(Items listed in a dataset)
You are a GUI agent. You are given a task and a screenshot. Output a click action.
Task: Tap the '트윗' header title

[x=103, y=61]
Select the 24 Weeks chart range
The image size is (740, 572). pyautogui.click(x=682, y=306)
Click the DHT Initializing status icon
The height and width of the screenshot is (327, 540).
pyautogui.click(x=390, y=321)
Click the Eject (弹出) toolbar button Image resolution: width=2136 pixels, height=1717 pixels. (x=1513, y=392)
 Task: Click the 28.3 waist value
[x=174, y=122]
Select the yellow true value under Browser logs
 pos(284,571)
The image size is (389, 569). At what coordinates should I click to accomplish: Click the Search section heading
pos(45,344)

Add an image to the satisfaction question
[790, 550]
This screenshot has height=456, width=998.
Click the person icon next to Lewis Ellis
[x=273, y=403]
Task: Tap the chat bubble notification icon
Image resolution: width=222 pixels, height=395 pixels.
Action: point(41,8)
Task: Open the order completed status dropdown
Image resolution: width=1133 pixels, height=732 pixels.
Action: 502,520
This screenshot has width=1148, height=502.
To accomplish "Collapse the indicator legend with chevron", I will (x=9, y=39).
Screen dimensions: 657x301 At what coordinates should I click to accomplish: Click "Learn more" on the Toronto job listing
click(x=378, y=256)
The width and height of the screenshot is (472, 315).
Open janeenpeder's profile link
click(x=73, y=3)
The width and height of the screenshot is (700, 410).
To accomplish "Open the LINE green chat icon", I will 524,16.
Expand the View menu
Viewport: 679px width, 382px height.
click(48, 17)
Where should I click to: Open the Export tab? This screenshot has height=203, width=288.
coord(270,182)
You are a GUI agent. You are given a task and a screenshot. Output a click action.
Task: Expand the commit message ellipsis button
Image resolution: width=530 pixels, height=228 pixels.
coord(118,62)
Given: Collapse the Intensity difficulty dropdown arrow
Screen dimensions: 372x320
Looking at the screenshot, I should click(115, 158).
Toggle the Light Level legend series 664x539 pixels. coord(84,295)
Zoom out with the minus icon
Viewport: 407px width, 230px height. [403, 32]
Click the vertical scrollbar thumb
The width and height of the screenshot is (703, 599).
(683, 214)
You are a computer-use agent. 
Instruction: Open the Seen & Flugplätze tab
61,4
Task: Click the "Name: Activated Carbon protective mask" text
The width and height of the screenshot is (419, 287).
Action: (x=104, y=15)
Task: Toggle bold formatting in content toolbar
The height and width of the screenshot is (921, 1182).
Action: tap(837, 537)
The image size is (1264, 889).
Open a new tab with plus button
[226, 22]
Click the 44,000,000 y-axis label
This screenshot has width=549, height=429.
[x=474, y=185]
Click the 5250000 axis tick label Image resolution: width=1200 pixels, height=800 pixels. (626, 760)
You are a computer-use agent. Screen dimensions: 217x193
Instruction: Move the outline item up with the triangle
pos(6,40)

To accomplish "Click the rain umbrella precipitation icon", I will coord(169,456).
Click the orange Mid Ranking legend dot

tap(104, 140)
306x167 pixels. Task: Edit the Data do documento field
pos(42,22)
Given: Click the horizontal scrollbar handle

▶ _REQUIRED TASK_: Repeat the lines starting at the one containing "The image size is (1264, 889)." and ending at the one containing "Click the 5250000", word for word.

▶ _REPLY TO THE TASK_:
The image size is (1264, 889).
Open a new tab with plus button
[226, 22]
Click the 44,000,000 y-axis label
This screenshot has width=549, height=429.
[x=474, y=185]
Click the 5250000 axis tick label Image resolution: width=1200 pixels, height=800 pixels. (626, 760)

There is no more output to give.